### Task requirements
Below are some records. Return exactly the lines from the one containing "Select the top" through the one containing "The image size is (600, 488).", both included, and only those.

### Task inputs

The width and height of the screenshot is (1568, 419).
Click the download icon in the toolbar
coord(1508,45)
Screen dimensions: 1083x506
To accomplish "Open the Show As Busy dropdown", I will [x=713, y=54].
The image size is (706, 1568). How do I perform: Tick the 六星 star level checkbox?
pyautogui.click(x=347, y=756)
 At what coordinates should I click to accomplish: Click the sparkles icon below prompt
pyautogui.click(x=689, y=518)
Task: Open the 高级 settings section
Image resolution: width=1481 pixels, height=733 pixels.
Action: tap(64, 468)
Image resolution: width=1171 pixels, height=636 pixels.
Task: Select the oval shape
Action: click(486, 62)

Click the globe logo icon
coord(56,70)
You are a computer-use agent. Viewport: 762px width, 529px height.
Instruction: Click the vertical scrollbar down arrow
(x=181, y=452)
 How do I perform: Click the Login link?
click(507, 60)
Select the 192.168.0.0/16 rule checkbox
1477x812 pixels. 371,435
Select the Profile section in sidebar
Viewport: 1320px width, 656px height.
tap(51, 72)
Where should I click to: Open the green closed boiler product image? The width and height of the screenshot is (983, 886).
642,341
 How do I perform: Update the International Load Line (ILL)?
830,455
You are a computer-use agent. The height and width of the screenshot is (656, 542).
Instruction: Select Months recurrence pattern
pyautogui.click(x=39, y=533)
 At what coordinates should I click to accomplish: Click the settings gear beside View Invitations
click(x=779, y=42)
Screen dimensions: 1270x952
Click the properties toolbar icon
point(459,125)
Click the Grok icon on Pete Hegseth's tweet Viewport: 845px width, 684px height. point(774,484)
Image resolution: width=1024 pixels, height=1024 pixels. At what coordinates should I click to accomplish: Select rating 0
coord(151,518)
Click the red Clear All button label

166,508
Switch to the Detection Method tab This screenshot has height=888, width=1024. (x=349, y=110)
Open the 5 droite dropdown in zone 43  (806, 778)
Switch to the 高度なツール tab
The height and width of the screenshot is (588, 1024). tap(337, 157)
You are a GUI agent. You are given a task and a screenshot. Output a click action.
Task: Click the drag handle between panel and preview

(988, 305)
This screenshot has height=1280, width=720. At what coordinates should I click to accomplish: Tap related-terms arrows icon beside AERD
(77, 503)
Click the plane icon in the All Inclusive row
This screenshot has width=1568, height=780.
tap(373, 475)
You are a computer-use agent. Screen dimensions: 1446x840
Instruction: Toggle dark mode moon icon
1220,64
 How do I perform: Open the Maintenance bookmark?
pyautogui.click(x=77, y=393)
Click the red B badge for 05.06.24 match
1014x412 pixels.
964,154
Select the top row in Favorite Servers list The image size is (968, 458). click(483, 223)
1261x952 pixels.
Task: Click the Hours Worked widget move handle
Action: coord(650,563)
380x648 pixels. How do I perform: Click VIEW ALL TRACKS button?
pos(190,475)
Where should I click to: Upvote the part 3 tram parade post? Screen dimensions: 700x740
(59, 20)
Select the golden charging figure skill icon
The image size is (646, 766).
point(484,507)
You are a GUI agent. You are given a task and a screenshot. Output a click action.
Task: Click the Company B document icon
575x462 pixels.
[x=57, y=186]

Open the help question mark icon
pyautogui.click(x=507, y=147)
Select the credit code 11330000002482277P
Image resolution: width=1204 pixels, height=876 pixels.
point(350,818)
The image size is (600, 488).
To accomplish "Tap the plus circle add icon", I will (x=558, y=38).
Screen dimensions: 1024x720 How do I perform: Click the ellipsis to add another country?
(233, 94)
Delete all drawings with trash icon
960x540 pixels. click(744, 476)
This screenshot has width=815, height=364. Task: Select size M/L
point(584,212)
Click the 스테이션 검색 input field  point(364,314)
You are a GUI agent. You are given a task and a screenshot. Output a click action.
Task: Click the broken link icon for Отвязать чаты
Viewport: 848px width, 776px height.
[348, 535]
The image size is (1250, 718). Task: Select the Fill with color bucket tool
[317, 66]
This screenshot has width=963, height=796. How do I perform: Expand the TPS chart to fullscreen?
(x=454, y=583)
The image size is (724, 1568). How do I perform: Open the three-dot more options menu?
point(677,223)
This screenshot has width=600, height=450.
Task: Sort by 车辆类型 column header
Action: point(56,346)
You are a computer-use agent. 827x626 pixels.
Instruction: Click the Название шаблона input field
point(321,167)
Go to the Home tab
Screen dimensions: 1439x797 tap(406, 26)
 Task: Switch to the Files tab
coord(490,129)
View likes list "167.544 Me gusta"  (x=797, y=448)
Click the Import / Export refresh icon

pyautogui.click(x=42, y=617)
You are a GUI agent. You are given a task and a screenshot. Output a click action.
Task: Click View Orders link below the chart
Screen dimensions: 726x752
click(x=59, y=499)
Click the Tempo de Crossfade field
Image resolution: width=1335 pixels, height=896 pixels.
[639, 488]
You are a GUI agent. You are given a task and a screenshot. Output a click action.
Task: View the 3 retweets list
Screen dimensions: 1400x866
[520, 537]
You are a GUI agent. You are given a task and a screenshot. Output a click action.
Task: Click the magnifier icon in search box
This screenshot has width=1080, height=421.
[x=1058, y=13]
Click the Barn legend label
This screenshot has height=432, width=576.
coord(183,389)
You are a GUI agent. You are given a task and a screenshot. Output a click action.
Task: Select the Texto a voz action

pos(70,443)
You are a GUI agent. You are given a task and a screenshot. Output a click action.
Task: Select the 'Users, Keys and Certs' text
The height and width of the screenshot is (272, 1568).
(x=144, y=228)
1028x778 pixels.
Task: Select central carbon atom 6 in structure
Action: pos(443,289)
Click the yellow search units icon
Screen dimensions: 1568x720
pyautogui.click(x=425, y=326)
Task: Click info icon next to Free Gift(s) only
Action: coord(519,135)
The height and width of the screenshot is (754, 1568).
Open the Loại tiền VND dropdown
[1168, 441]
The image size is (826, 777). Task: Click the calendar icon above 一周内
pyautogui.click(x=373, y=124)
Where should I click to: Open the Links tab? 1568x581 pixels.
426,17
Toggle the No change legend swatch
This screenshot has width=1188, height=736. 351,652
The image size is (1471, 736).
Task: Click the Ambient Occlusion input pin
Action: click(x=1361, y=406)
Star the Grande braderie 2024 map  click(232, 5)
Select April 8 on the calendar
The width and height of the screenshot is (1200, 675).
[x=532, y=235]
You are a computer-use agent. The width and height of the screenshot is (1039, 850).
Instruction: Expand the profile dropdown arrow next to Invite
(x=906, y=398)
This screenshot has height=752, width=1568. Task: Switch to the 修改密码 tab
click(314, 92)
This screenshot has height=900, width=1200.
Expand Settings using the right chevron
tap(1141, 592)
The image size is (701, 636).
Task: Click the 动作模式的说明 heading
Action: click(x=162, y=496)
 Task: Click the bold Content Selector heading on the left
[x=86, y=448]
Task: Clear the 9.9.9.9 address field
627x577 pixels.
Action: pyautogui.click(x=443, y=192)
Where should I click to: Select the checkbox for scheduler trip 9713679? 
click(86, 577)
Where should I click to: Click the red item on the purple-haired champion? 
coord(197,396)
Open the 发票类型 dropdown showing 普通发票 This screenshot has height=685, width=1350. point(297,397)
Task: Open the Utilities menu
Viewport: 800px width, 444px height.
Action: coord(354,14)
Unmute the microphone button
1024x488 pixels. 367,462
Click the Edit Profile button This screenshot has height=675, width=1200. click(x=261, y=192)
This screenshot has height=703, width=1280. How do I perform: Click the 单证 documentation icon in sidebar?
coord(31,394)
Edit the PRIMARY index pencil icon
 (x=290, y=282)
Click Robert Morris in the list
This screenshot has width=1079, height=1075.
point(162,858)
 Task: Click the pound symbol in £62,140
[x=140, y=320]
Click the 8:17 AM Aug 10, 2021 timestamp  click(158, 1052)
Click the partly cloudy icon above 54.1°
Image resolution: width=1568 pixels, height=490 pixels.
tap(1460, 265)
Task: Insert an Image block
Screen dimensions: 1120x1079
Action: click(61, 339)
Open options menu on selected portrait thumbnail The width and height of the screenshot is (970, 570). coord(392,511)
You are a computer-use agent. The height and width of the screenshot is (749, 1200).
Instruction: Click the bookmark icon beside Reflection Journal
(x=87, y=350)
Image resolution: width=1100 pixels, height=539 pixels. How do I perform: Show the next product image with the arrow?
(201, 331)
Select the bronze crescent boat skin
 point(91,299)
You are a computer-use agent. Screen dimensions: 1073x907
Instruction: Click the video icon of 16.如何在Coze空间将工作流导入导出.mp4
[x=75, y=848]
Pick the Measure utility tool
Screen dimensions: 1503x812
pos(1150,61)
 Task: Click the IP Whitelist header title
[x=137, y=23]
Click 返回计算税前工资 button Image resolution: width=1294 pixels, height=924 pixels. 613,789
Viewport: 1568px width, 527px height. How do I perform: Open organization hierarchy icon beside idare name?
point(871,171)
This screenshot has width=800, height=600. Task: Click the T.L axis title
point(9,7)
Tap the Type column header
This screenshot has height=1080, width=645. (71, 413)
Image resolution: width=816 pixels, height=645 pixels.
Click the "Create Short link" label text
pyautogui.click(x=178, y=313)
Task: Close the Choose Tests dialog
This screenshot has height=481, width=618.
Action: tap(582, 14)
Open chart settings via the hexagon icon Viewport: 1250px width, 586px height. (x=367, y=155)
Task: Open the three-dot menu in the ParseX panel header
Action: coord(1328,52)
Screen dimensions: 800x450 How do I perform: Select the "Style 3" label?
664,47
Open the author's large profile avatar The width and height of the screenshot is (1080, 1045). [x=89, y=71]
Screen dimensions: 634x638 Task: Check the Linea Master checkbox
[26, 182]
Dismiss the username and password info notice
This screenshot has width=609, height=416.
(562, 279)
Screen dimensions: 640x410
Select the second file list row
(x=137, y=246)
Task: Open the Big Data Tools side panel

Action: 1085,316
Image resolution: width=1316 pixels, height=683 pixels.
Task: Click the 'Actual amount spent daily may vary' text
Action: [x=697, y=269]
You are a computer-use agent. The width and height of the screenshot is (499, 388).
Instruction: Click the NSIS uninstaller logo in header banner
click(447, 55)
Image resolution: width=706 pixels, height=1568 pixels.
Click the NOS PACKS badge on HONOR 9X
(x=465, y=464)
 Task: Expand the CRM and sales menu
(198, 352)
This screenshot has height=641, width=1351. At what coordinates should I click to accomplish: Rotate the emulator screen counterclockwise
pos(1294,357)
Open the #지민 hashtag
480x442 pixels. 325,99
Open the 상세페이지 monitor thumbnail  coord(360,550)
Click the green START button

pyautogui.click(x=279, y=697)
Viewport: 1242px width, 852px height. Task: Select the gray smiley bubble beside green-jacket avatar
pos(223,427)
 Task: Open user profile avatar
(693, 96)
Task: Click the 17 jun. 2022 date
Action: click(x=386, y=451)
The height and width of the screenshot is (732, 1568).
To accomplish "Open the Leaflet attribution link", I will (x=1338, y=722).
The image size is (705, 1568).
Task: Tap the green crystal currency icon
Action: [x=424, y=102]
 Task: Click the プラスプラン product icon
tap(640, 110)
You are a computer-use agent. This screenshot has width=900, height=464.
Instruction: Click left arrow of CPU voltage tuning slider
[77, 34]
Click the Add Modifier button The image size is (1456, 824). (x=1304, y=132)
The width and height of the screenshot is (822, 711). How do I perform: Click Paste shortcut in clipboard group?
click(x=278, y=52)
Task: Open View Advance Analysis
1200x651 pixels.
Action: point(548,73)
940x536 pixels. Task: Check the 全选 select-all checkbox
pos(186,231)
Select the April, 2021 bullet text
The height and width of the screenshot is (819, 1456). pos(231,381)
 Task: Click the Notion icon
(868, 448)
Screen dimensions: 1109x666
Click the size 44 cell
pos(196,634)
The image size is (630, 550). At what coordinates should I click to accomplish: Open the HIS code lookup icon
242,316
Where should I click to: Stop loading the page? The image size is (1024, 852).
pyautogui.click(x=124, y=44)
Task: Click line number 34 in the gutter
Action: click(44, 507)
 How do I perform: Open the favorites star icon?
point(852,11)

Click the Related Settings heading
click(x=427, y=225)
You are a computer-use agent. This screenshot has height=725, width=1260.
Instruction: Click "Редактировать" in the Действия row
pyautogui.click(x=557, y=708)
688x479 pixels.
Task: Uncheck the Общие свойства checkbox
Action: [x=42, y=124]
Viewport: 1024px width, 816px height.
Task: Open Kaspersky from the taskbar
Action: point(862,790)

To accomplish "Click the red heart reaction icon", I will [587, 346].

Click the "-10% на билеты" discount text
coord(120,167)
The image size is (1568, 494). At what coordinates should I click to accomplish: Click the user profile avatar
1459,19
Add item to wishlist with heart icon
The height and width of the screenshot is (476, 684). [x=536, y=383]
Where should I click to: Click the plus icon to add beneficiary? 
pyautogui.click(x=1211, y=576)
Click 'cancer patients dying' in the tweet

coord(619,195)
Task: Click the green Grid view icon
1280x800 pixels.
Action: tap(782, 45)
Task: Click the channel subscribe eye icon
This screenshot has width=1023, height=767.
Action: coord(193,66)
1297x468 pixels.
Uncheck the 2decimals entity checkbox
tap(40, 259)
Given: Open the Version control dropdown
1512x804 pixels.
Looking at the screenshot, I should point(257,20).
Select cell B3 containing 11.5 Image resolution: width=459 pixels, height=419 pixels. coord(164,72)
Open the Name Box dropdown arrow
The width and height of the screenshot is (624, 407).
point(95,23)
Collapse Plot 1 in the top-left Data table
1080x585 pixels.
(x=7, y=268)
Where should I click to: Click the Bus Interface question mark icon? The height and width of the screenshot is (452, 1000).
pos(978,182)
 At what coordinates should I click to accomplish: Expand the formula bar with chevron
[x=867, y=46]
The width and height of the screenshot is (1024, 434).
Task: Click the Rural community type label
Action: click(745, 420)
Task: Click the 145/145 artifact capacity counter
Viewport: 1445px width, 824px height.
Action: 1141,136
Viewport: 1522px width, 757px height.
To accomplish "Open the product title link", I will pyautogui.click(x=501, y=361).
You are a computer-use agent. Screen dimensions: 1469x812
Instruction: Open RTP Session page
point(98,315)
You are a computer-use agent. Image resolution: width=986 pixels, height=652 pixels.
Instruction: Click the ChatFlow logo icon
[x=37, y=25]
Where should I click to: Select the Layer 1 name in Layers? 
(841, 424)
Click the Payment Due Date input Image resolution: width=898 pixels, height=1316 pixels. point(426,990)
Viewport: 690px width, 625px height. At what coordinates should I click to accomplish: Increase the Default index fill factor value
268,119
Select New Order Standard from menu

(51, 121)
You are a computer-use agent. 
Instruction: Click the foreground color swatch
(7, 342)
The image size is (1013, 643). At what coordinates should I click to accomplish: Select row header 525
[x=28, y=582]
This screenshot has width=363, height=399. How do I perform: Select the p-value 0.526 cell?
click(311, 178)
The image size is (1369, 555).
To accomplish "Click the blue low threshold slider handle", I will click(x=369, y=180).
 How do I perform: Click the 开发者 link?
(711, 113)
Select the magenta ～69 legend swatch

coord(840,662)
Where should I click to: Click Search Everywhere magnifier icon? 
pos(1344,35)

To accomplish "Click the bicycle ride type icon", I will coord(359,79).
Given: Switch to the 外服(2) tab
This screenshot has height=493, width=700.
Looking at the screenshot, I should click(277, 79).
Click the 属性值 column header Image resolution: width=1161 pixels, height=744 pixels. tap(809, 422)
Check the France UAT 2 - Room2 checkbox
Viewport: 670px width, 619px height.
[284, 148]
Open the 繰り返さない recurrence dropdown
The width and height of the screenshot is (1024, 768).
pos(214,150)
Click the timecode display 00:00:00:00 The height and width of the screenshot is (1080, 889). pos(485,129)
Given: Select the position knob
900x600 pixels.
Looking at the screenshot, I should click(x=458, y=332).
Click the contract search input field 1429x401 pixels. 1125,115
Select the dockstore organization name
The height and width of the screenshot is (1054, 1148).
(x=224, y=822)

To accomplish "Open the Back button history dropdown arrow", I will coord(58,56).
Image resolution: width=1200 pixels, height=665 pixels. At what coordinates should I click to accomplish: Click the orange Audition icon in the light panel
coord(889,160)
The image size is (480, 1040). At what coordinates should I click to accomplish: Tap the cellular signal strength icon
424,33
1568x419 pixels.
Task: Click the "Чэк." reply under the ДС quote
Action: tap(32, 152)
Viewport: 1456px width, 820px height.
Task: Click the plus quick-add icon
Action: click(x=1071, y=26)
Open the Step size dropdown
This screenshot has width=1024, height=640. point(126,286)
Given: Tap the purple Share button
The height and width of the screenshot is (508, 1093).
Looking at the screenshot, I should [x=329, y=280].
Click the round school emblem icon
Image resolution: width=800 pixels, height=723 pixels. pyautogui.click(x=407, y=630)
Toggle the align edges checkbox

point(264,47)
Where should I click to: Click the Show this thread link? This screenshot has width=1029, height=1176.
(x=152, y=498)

### Result
Select the top row in Favorite Servers list The image size is (968, 458). click(483, 223)
1261x952 pixels.
Task: Click the Hours Worked widget move handle
Action: coord(650,563)
380x648 pixels. How do I perform: Click VIEW ALL TRACKS button?
pos(190,475)
Where should I click to: Upvote the part 3 tram parade post? Screen dimensions: 700x740
(59, 20)
Select the golden charging figure skill icon
The image size is (646, 766).
point(484,507)
You are a GUI agent. You are given a task and a screenshot. Output a click action.
Task: Click the Company B document icon
575x462 pixels.
[x=57, y=186]

Open the help question mark icon
pyautogui.click(x=507, y=147)
Select the credit code 11330000002482277P
Image resolution: width=1204 pixels, height=876 pixels.
point(350,818)
The image size is (600, 488).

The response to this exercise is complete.